交通事故 人身事故を起こすとどんな責任を負うの?

 人身事故とは交通事故において、人が負傷しているケースを言います。概ね、負傷者の診断書が出るか否かが人身事故扱いとなるかどうかを決定付ける要素と考えて差し支えありません。人身事故として事故が処理される事となった場合、加害側(より過失が重い運転者)は様々な複数の観点から責任を負う事となり、対応する処分の対象となります。その内訳は、行政処分・刑事処分・民事処分の3つです。

 まず行政処分は、運転免許の違反点数に関わるものとなります。基本として安全運転義務違反の2点が課された上で、負傷の度合いや治療期間によって2~20点の点数が更に付加されます。その為、重症事故にまで至ると免停の可能性が出て来ます。轢き逃げや酒気帯びがあった場合には対応する点数が更に付加され、免許取消と長期の欠格期間を覚悟しなければなりません。

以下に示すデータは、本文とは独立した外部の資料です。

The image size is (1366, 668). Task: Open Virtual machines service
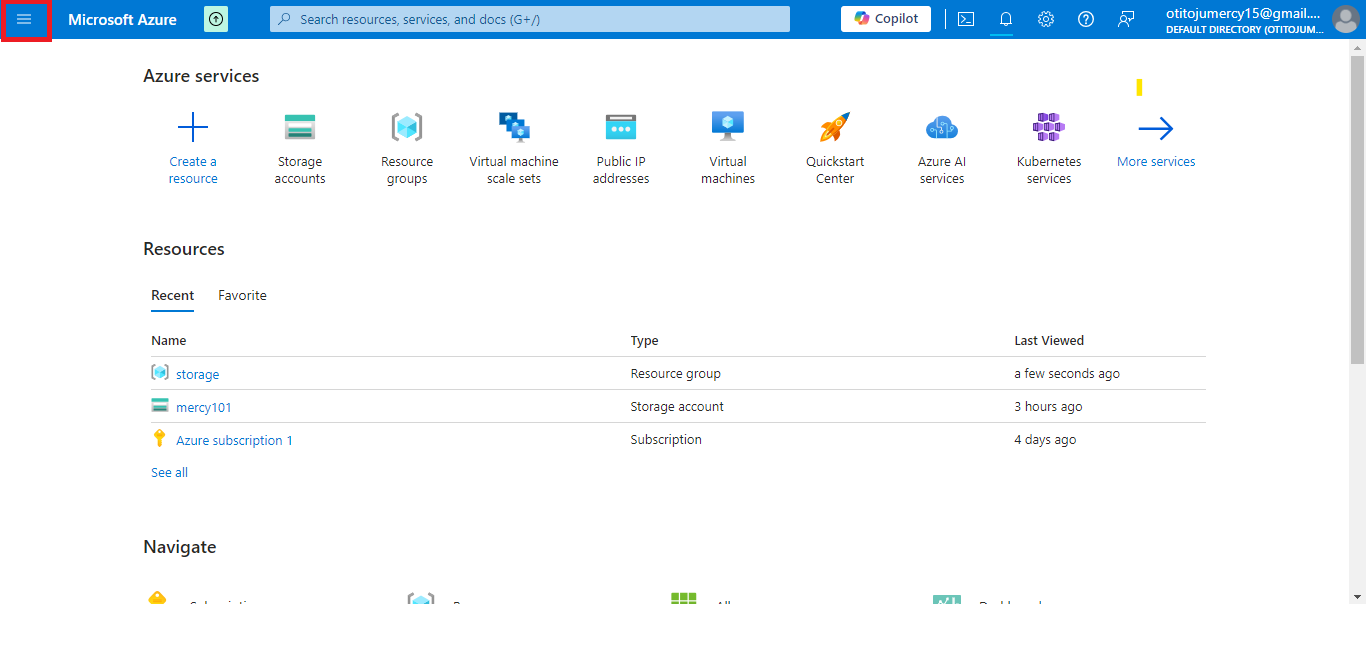coord(727,128)
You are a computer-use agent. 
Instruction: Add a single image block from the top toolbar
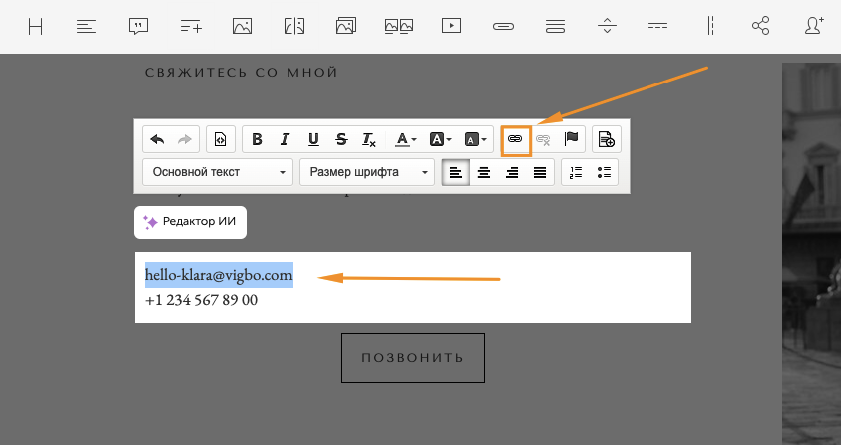[242, 27]
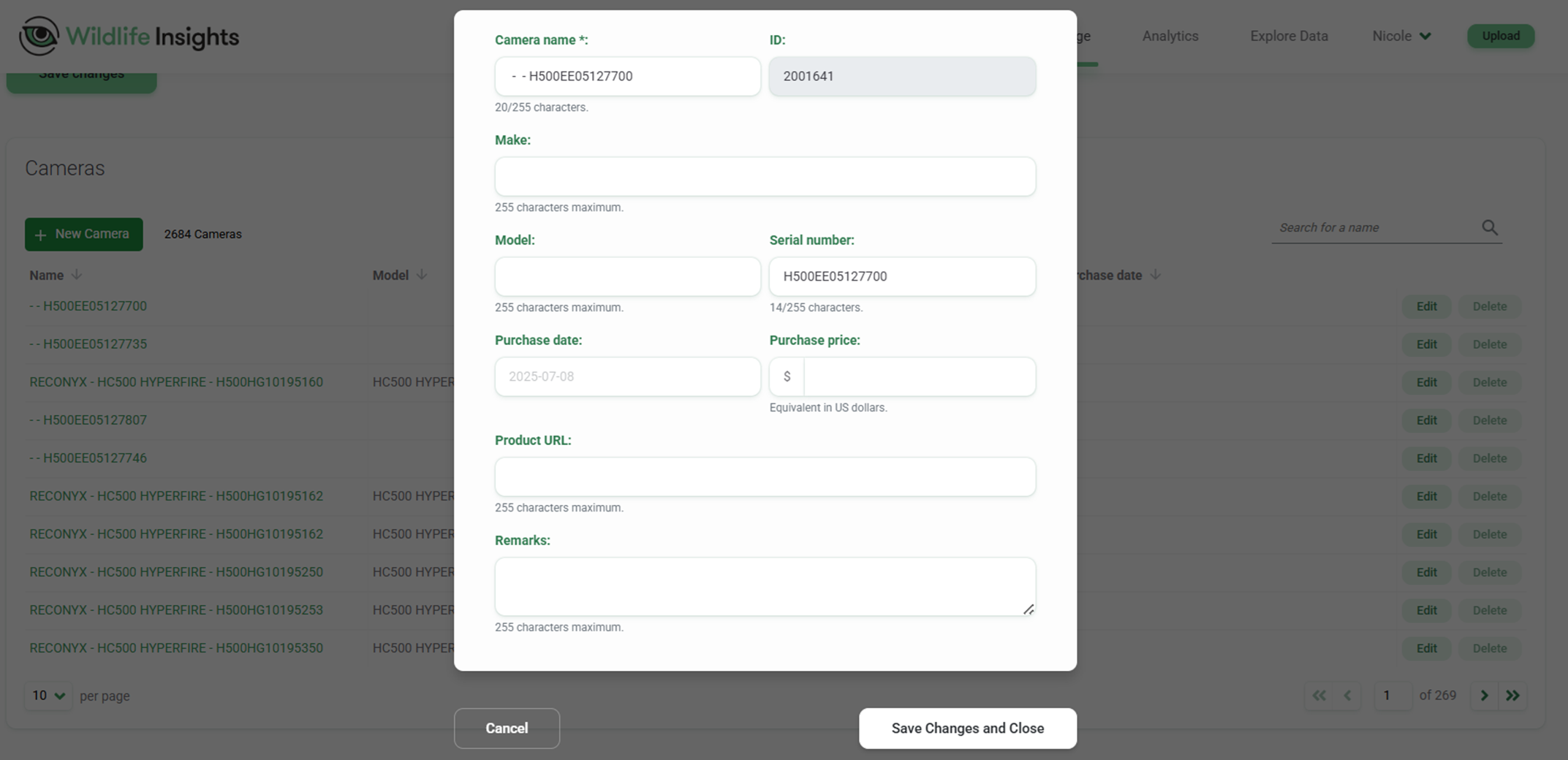Viewport: 1568px width, 760px height.
Task: Open the Purchase date picker field
Action: (627, 376)
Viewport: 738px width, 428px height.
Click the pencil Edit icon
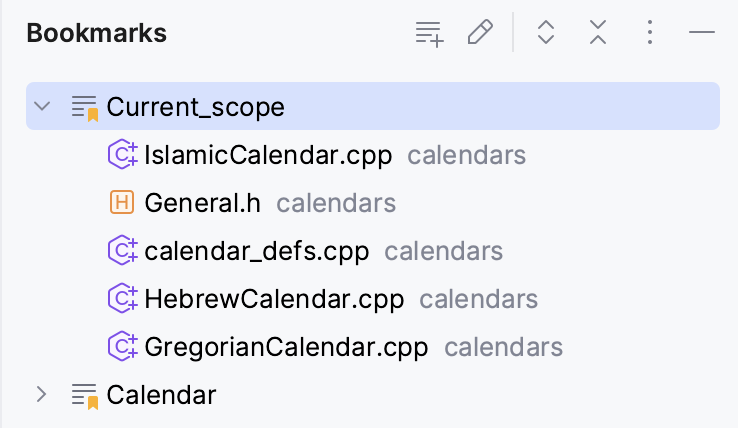pos(481,33)
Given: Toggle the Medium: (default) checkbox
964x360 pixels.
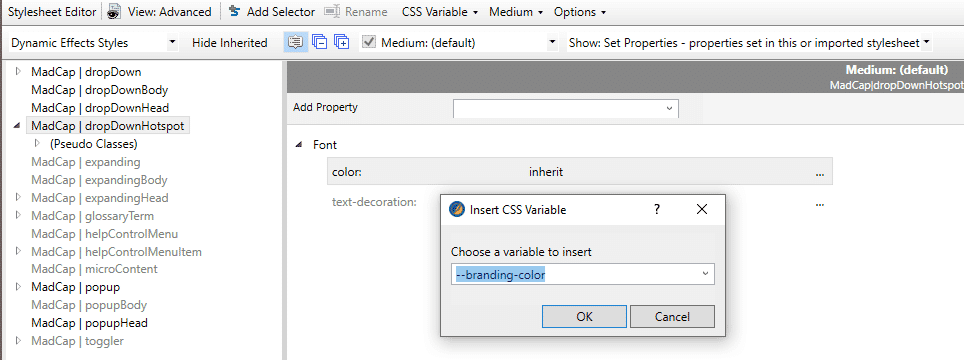Looking at the screenshot, I should [x=368, y=42].
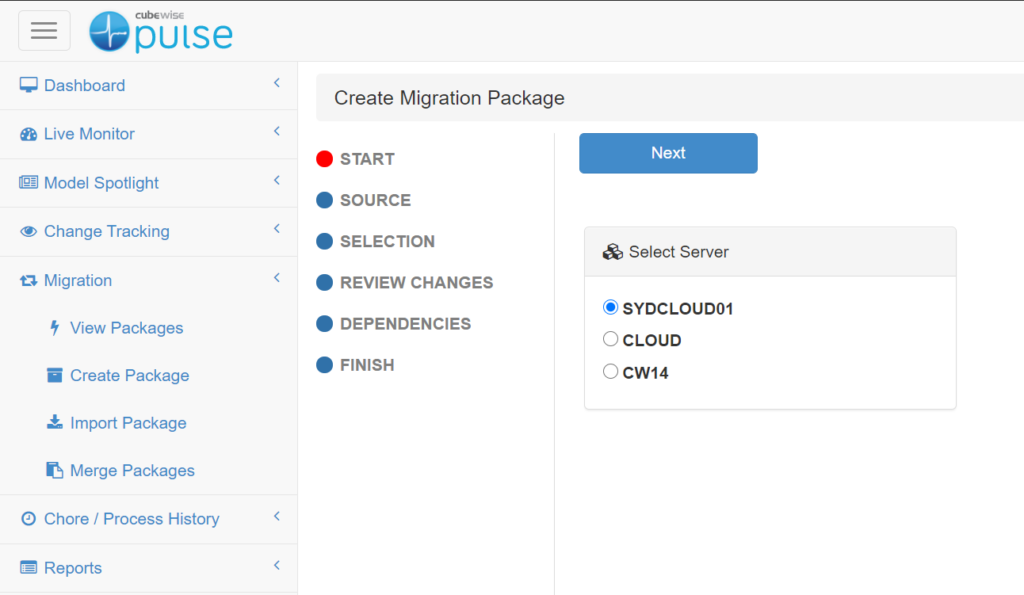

 次に刑事処分ですが、こちらは被害者感情が考慮される為に、人身事故に至った故に必ず課されるというものではありません。また課される場合についても、治療が30日以内の軽傷扱いであれば不起訴となる事が殆どです。重傷に至った場合には20~50万円程度の罰金が課され、悪質な場合には危険運転致傷罪等の適応により、長期の懲役刑を受ける可能性もあります。

 残る民事処分ですが、こちらは何らかの機関から命令的に受けるものでは無く、被害者に対する賠償金・慰謝料といったものが主となります。基本的には保険会社が金銭を支払う事となり、被害者が納得して設定した金額を受け取れば示談成立となって解決します。但し示談が決裂した場合には民事訴訟・裁判に至る可能性もあり、この場合は判決内容に伴って処分内容・金額が大きく変動するものとなります。